Source data:
* * * *

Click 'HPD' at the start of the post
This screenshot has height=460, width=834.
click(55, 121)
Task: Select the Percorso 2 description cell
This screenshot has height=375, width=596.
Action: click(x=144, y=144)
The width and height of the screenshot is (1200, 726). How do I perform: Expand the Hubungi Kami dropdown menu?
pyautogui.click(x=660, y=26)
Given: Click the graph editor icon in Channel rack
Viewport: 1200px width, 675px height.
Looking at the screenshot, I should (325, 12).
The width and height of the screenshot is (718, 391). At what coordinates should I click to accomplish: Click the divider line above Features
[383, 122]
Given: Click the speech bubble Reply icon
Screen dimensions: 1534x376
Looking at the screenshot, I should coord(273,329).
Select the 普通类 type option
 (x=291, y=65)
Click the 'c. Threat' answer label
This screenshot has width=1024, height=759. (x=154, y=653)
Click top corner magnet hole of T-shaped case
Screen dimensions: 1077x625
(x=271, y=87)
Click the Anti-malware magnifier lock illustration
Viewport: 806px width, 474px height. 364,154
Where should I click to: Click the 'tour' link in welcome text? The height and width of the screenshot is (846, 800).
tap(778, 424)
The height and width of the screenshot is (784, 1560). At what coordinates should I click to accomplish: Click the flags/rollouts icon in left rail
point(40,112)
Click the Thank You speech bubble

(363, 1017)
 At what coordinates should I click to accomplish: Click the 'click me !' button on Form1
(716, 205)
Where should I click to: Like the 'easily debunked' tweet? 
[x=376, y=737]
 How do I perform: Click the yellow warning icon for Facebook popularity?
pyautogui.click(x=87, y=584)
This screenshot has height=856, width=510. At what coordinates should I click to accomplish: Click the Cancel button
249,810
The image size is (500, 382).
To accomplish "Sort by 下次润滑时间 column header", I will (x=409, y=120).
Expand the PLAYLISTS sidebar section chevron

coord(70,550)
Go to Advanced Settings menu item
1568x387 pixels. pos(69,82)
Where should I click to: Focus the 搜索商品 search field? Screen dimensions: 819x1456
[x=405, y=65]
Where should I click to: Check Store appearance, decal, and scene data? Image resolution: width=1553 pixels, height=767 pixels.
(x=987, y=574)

* * * *

- [About this exercise]: Nothing but a number is wanted: how many lines in the records above include "Given".

- [Result]: 2